We have to “think outside the box” - but we have to really expand our contextual awareness and not just say we are doing so. The trouble is, we need access to the very faculties that stress takes away to be able to think juxtapositionally and tell the difference!

So in this post I’m going to look at a real programming task, and talk about how people often think about such tasks. I’ll look at the opportunities to do a good and interesting job that we miss all too often, how our perception of work can change to become a mockery of itself and how process can amplify this change. I’ll also discuss how this change distorts our appreciation of our tools, and touch (just a little) on the profound social implications outside engineering work.

The Task

I recently had to apply a bug fix across a large codebase (around 1.1 MLOCS in the relevant part) implementing some complex business logic for several large telecoms customers. Some colleagues had successfully tracked down a problem which cropped up rarely, during an even rarer failover event in an underlying Sybase database. (A failover happens when one copy of a database becomes unavailable for any reason, so Sybase transparently switches to a hot backup.) Like so many others, the problem was rooted in the object-relational impedance mismatch. To summarize, the object and relational models don’t play well together. In this case we had some classes to handle the database operations and nicely encapsulate their state. The biggest lump of state was the result sets that some operations could return. Errors were handled by C++ exceptions, but when an exception was thrown, it could leave a result set waiting in the database connection encapsulated by the classes. It was the waiting result sets which blocked the failovers and prevented them performing as expected. The solution was to make sure that every operation - and every catch - purged any result set that might be waiting. Once understood, the fix was easily stated. The problem simply came from the number of cases which had to be considered.

Fortunately the code was well-layered. Database operations were rigourously contained within a specific set of classes, clearly separated from higher level business logic. Even better, they were all wrapped in SQLAPI++, which provides a (somewhat) platform independent collection of classes to wrap database operations. So every possible cause of problems could be found by looking for uses of the SQLAPI++ method SACommand::Execute(). So as we first understood the fix, I had to make sure that each such was embedded in a pattern:

try
{
   myCommand.Execute()

   if(myCommand.isResultSet())
   {
      while(myCommand.FetchNext())
      {
         // Do stuff
      }
   }
}
catch(SAException &e)
{
   if(myCommand.isResultSet())
   {
      while(myCommand.FetchNext())
      {
         // Do stuff
      }
   }
}

Of course, it was important to get it right in every case. The edit would involve checking many cases, each with their own variations, spread over (I later determined) 133 different source files. This must be done without introducing more errors, including source code corruption caused by simple finger trouble while doing such a large task!

Perceiving The Task

Just as I was getting interested in the challenge of this source manipulation problem, someone made a comment recognizing that it was boring. For a moment I was amazed - it really hadn’t occurred to me to see it as a boring problem rather than a difficult one! I realized that the atypical perception was on my side, and thinking that observation through led to some interesting realizations.

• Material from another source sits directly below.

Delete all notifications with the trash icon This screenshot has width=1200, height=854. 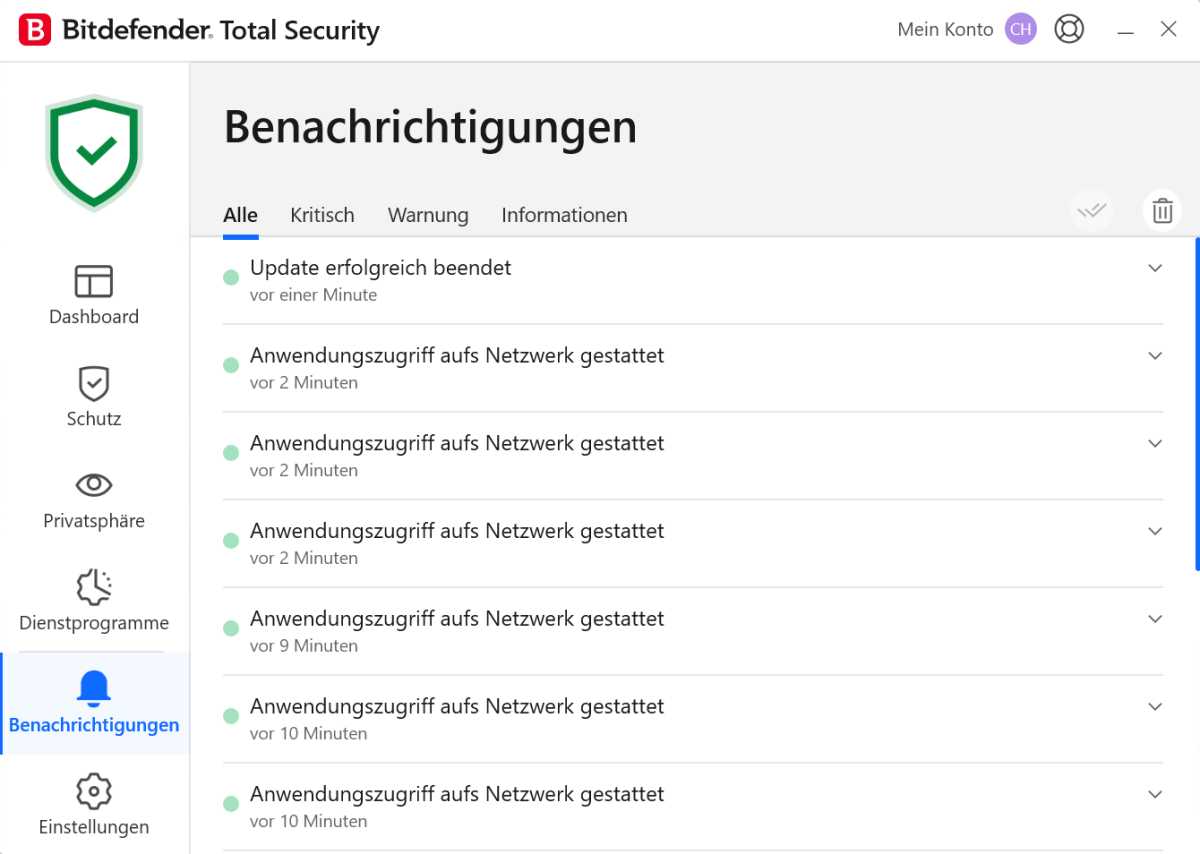tap(1161, 210)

Firstly, I’ve been doing this kind of thing for about 30 years now. I know that there’s no magic fix. No matter what technologies we use to help us work at convenient levels of abstraction and sem-automate the tasks, if we are going to own and maintain large and sophisticated programs, we will always come up against this kind of problem. Dealing with them effectively is an intellectual challenge for grownups.

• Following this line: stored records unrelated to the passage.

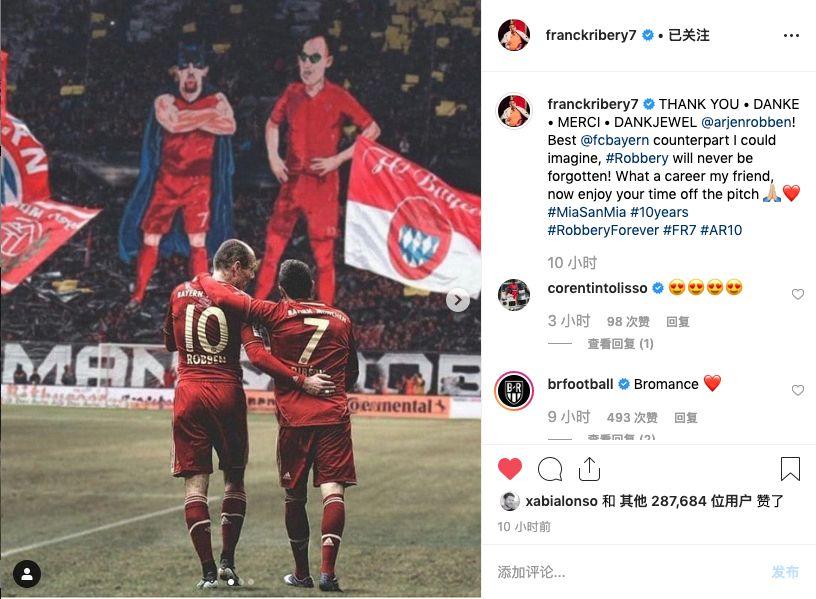
Task: Like brfootball's Bromance comment heart
Action: [x=797, y=390]
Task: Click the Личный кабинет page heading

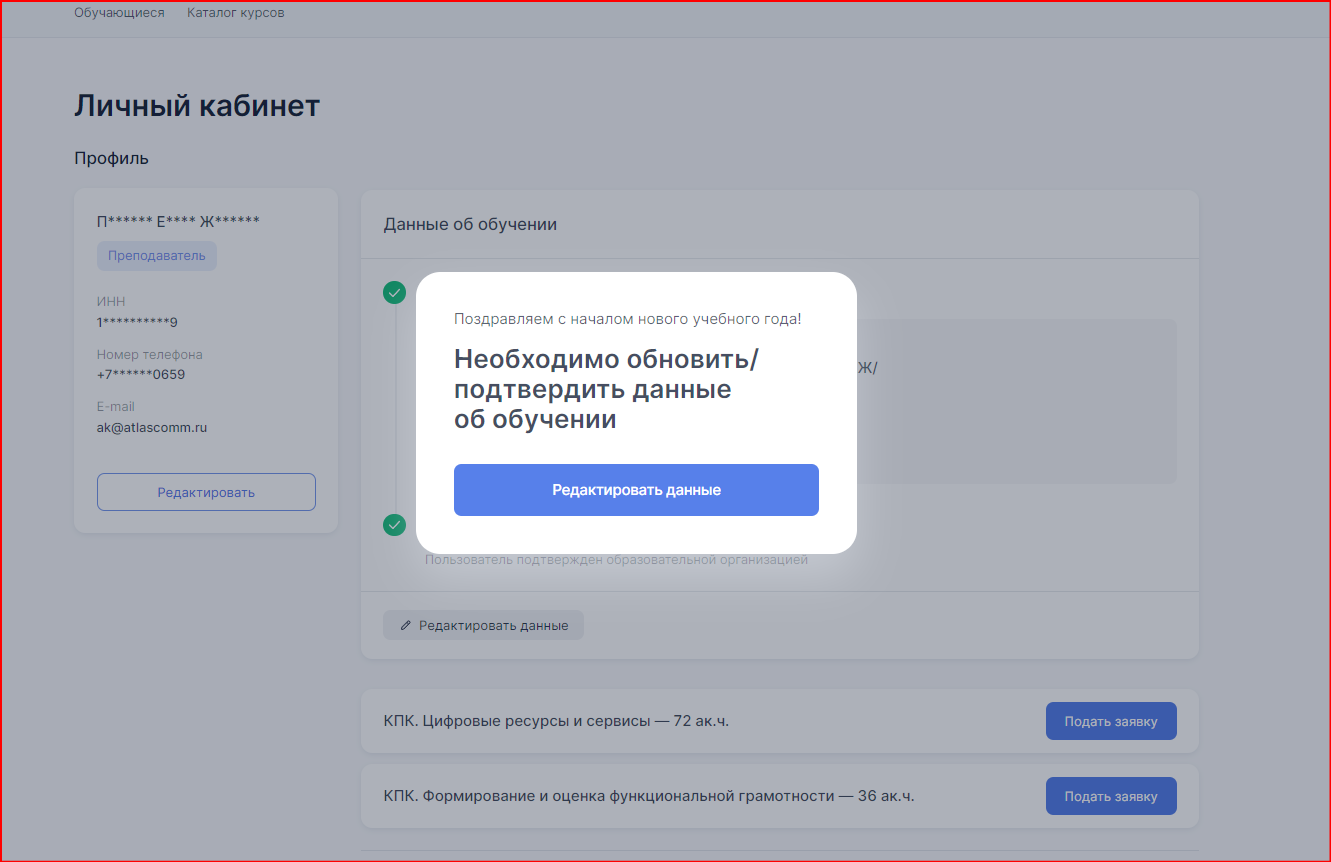Action: click(197, 106)
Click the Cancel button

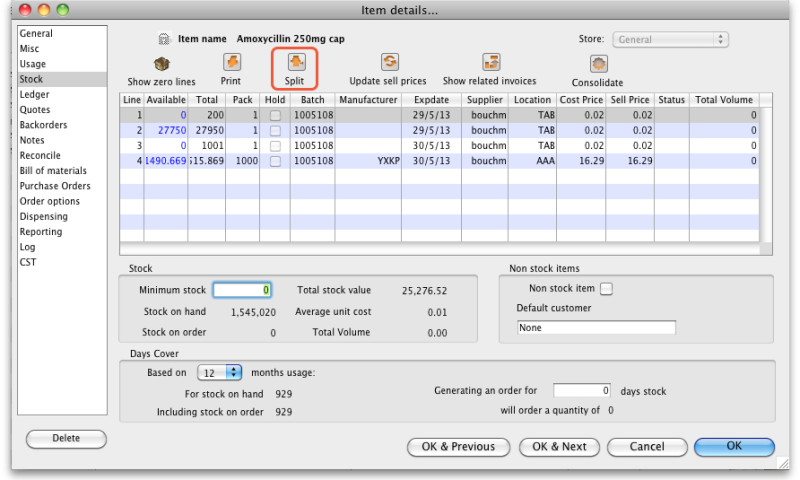click(x=646, y=446)
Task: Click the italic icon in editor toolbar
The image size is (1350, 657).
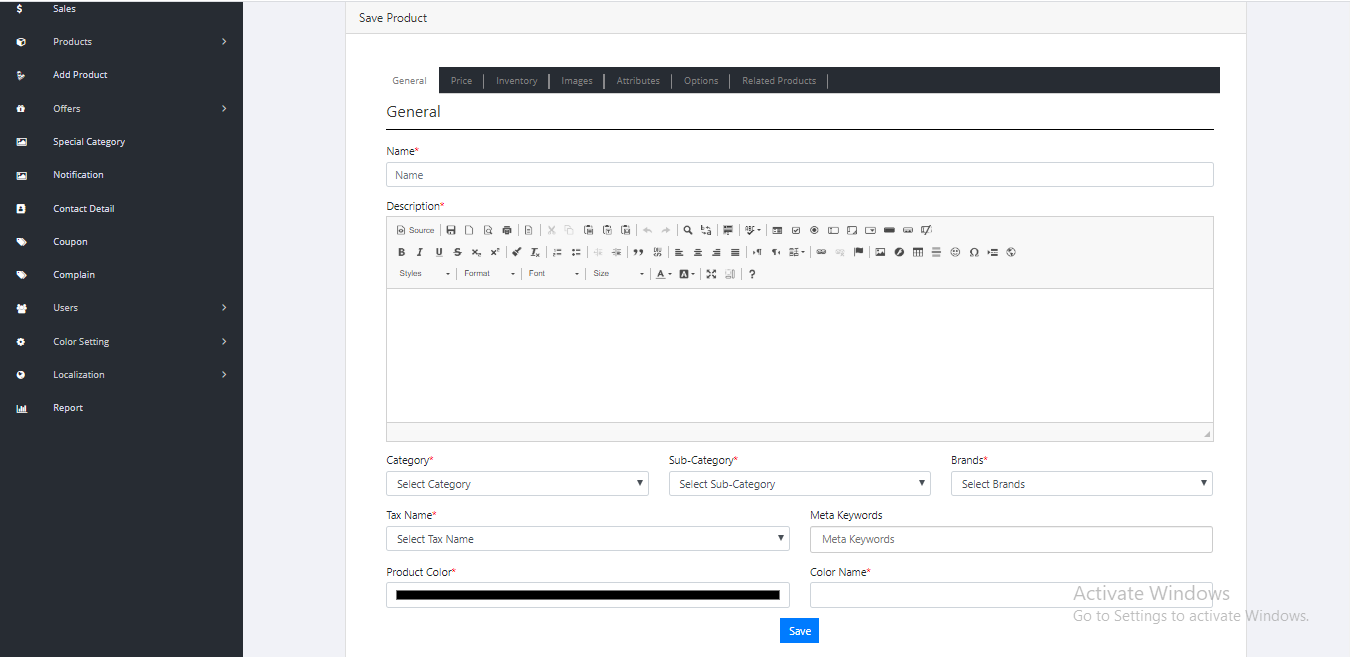Action: click(420, 252)
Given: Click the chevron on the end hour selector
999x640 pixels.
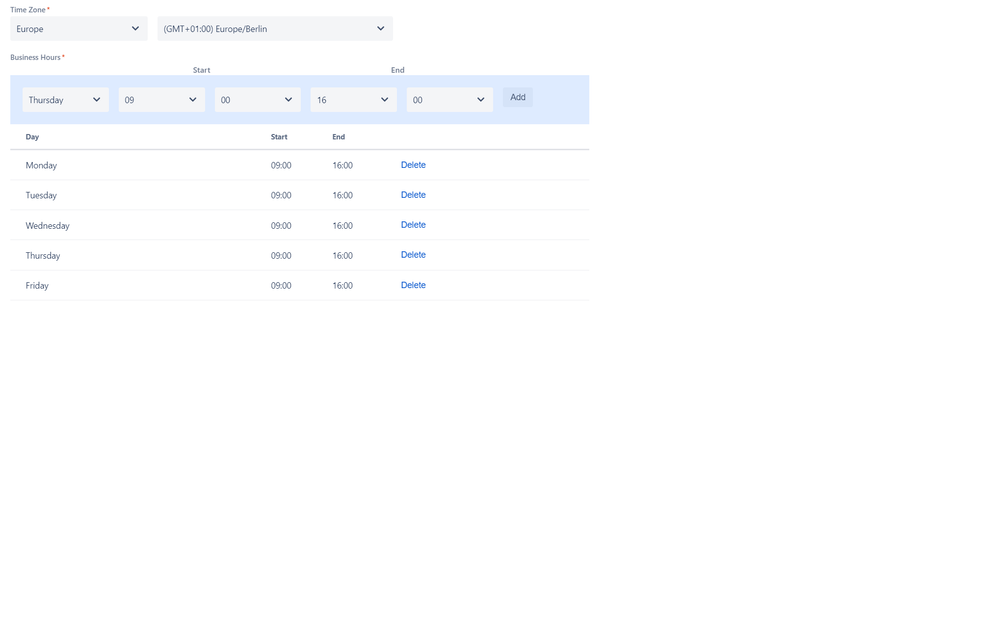Looking at the screenshot, I should point(384,99).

Secondly, I’ve never been seduced by the rationalization of laziness that makes people speak of “mere code”. This is the idea that highly intelligent people are supposed to occupy themselves with grander things, and find “mere code” to be beneath them. I’ve always been suspicious of this. Code is the product. It doesn’t matter if your code undergoes mechanical translation, perhaps from some IDL or something to C, thence to assembly language and finally to opcodes. In that case the IDL is your product. Dismissing it as “mere code” and wandering off to do something else is like a cook who sneers at “mere food” and prefers to criticize the decor of the kitchen instead. It’s thoroughly misguided. Coping with large codebases requires skill, experience and a challenging mixture of rigour and ability to hold temporary partial hypotheses - and keep in mind which is which! It’s difficult, learned on the job, and cannot be performed in knee-jerk fashion after skimming “Codebases for Dummies” in a lunchbreak. The simple fact is, the presence of at least a proportion of people who have mastered these skills is necessary to the success of shops doing real, grownup work.

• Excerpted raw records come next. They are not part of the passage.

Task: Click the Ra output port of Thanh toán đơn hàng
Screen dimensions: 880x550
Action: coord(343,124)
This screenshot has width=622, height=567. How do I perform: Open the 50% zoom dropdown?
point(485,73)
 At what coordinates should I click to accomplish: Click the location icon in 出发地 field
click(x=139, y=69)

Thirdly, I’m well aware of the danger of boredom, and recognize it as one of the things which must be managed in order to do a good job - not just accepted as an unavoidable misery of life, leading to certain and inevitable failure. Effective attention can be maintained in two regimes, with a danger area in the middle:



It’s easy to maintain careful attention on an interesting task, and it’s also easy to perform a strictly mechanical task (like lawn mowing or ironing) particularly with an mp3 player available. It’s the tedious and repetitive tasks which require some attention, such that we cannot disengage, yet neither is there anything to keep us engaged, which are the problem. So faced with a task which initially looks like it sits up on the peak of the boredom curve, I know that the way to do it well is to decompose it into two tasks which are on the ends. That means investigating and thinking about it until I can structure the remaining parts in a very mechanical way. Then I can pick some matching music and get a rhythm going with my fingers!

Performing The Task

It was pretty easy to find all instances of string Execute in the source tree and examine them. I quickly found there were more instances of Execute than just calls to the method of class SACommand. On the other hand, my exhaustive examination of all Executes quickly showed that all the ones that mattered declared an SACommand in the same file. (I admit I’m simplifying here to keep the posting on topic - I have a point to make.)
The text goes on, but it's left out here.